A. Artık zamanı oldukça kısa bir şey olarak görüyorum. Bir futbol maçındaki ekstra zaman gibi; yaşamaya devam edebilmek doğanın bana verdiği bir hediye. Dindar olsaydım, reenkarnasyona inanırdım, böylece başka bir hayat yaşayabilirdim, çünkü bu hayatta çok eğlendim. Şimdi, doğal olarak, fiziksel açıdan çok daha pasif bir şekilde yapıyorum, yine de egzersiz yapıyorum, ama entelektüel açıdan, hiç durduğumu sanmıyorum. İster uzun ister kısa olsun, kalan hayatımı sevdiğim şeyi yapmak için kullanmaya devam edeceğim, yani insanlarla etkileşim kurmak ve hayatın tadını çıkarmak.
S. Daha önce önemsemediğiniz, ancak şu anda önemsediğiniz bir şey var mı?
A. Uluslararası siyaset, çünkü Batı demokrasilerinde tam bir işlevsizlik seviyesine ulaştığımızı düşünüyorum. İç siyaset de beni endişelendiriyor, ancak daha az ölçekte. Eskiden sadece hangilerini çiğnemek zorunda kalmayacağımı bilmek için yasaları bilmekle ilgileniyordum. Bunun dışında ise hep aynı endişelerim vardı: aile, sağlık...
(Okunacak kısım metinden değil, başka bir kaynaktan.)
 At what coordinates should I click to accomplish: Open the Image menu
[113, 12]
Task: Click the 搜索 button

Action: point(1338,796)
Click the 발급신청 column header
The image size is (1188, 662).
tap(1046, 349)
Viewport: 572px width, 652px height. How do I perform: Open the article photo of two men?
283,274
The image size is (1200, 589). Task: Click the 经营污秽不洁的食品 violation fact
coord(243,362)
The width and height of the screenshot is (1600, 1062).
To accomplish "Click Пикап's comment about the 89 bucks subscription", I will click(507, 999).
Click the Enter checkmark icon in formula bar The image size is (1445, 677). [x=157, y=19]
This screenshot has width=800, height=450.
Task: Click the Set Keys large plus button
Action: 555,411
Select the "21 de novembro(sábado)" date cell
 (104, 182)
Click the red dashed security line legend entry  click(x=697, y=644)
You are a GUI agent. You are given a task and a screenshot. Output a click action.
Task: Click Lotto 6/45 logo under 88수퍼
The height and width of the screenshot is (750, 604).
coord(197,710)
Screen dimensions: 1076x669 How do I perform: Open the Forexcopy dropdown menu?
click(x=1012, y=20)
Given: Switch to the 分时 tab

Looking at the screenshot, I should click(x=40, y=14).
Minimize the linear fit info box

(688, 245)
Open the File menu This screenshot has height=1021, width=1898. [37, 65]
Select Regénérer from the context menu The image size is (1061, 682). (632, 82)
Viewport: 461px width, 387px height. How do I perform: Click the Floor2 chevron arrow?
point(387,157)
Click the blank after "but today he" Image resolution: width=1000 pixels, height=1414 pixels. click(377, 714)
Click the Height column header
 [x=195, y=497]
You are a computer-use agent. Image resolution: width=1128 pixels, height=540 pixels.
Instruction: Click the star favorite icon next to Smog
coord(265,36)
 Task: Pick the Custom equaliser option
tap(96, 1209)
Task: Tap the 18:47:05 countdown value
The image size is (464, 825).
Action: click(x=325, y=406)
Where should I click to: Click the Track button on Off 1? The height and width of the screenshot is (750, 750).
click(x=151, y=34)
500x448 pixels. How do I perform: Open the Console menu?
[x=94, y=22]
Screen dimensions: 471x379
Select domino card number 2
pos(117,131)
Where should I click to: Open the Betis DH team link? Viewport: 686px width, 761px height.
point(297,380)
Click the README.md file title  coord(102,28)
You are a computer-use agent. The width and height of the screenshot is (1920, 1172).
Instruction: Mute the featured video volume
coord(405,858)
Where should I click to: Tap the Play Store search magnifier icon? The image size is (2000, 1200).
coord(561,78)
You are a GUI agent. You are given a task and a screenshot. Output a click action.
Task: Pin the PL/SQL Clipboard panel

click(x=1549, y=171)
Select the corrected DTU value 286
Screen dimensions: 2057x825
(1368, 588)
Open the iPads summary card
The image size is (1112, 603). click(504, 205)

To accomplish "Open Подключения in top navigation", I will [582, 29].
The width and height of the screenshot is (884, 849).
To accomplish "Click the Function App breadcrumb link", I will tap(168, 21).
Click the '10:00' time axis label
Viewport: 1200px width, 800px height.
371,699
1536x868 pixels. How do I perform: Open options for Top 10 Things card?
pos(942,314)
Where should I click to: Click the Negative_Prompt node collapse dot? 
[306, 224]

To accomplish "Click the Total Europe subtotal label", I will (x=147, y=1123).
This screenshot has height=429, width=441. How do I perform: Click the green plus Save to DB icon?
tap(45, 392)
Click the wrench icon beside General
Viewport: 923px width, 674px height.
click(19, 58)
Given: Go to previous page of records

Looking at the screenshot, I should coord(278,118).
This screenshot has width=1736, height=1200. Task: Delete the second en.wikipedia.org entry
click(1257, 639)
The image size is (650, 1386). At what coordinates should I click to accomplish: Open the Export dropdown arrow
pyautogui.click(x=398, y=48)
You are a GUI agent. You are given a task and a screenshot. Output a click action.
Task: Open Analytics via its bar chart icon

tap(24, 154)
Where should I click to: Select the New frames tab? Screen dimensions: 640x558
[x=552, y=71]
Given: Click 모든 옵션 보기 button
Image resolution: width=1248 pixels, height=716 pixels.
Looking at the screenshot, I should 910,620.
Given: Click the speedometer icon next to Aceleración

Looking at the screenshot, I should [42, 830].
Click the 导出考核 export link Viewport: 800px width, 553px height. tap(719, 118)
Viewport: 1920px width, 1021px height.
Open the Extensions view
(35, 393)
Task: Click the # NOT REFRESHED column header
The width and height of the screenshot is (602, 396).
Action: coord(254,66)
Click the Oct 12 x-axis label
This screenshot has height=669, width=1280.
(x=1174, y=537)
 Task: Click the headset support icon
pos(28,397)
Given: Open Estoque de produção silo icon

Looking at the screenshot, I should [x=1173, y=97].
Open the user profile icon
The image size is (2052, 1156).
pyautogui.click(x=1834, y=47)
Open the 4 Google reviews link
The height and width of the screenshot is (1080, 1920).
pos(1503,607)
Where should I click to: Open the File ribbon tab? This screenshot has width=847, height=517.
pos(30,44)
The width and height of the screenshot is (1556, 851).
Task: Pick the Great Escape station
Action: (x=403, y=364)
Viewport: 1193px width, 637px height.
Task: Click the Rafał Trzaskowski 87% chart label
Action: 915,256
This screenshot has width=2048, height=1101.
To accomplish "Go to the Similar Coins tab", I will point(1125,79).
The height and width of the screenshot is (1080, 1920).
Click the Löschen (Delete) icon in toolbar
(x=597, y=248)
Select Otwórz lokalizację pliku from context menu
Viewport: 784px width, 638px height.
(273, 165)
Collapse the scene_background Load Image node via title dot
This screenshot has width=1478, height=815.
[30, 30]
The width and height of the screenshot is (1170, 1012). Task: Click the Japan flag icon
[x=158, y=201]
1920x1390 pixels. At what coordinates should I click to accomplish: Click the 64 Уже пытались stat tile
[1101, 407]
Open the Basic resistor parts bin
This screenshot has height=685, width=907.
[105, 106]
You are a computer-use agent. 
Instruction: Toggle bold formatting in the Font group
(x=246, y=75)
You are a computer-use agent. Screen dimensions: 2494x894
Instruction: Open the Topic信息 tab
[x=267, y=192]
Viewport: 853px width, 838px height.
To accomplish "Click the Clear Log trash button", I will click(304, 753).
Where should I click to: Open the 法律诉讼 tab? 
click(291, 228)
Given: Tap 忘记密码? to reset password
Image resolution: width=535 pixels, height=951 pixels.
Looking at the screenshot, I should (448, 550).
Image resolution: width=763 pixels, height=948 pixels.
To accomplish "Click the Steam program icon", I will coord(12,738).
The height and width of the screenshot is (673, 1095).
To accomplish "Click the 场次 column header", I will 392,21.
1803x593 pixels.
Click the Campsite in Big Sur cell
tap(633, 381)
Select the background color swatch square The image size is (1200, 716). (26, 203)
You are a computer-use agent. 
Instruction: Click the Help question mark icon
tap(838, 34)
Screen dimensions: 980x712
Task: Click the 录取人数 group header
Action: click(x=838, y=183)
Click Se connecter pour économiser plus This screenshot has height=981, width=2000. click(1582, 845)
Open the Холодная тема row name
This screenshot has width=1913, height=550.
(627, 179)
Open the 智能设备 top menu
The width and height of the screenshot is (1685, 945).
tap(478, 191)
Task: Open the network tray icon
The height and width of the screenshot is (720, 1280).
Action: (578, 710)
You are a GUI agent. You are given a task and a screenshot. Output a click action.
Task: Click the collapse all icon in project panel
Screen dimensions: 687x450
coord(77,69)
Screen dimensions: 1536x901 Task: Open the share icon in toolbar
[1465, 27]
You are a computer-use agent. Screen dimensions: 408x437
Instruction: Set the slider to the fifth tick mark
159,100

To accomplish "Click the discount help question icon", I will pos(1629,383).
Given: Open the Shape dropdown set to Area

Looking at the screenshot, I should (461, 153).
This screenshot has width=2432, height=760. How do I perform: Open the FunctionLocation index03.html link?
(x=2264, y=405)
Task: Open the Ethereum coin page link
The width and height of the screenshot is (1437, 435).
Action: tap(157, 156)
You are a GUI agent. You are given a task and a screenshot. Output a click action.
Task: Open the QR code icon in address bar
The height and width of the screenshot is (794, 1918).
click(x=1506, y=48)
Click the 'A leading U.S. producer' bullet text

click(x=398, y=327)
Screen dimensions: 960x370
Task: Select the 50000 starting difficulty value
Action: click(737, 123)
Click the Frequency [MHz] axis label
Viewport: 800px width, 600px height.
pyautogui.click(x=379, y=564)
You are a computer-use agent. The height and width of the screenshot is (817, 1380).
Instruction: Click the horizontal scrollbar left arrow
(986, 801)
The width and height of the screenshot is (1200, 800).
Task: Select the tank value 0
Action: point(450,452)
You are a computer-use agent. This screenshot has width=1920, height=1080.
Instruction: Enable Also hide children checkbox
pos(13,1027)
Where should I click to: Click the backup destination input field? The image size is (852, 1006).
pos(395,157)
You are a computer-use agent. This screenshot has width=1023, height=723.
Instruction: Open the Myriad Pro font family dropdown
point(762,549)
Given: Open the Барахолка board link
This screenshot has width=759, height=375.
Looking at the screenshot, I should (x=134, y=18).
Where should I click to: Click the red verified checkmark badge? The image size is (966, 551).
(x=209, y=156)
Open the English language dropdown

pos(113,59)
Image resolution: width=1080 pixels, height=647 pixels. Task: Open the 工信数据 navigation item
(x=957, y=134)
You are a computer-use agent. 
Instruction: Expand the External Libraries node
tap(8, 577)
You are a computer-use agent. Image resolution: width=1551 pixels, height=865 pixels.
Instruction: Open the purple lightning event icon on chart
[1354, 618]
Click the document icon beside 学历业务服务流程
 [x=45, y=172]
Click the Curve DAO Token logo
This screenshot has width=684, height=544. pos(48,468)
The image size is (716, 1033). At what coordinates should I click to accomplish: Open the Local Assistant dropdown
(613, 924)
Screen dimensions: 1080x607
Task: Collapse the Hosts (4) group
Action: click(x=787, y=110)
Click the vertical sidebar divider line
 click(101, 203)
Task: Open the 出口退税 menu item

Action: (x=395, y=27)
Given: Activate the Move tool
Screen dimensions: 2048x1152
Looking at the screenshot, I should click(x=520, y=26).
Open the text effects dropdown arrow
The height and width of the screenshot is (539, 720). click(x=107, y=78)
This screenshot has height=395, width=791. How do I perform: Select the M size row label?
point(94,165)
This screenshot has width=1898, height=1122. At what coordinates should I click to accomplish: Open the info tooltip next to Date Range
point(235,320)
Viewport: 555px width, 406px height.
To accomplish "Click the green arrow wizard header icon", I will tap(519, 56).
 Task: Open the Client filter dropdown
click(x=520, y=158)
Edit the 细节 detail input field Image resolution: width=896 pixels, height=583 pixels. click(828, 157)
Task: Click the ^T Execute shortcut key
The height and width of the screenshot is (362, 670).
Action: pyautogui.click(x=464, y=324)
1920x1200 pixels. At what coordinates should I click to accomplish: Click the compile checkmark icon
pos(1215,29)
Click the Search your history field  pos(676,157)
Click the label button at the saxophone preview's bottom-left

S. Bitirmeden önce ve tamamen alakasız olsa da, İspanya Cumhuriyeti döneminde Barselona'da geçen çocukluğunuz ve savaş sonrası yıllarla ilgili bir soru sorma isteğine karşı koyamıyorum. Aklınıza gelen herhangi bir anı var mı?
A. Bakın, size güldüreceğini umduğum bir şey anlatacağım. İç Savaş patlak verdiğinde, küçük bir burjuva fabrika sahibi olan babam, ailem için zor olacağını düşünerek annemle beni Valensiya eyaletindeki bir kasabaya gönderdi. O kasabada bir sinema vardı ve başlamadan önce her zaman milli marş çalınırdı. Herkes ayağa kalkar ve yumruklarını havaya kaldırarak "Riego"nun sözlerini söylemeye başlardı. Annem beni şarkı söylemeye zorladı ama ben hep reddettim.
Savaş bittiğinde, İspanyol Falange'ların bir asırlık mensupları kırmızı bereleri ve mavi gömlekleriyle şehre girdi ve herkes "Cara al sol" (Güneşe Yüz) şarkısını söylemeye başladı, ama sonra ben "De Riego" (Riego) şarkısını söylemeye başladım. Annem, ona başka bir isimle hitap etmediğim için bana tokat attı, ki bu hala aklımda. Altı yaşında olmalıyım... Çocuklarım için, oldukça hareketli ve eğlenceli olduğunu düşündüğüm hayatımı anlatan bir kitap yazdım. Ve bu, onlara anlattığım anekdotlardan biri.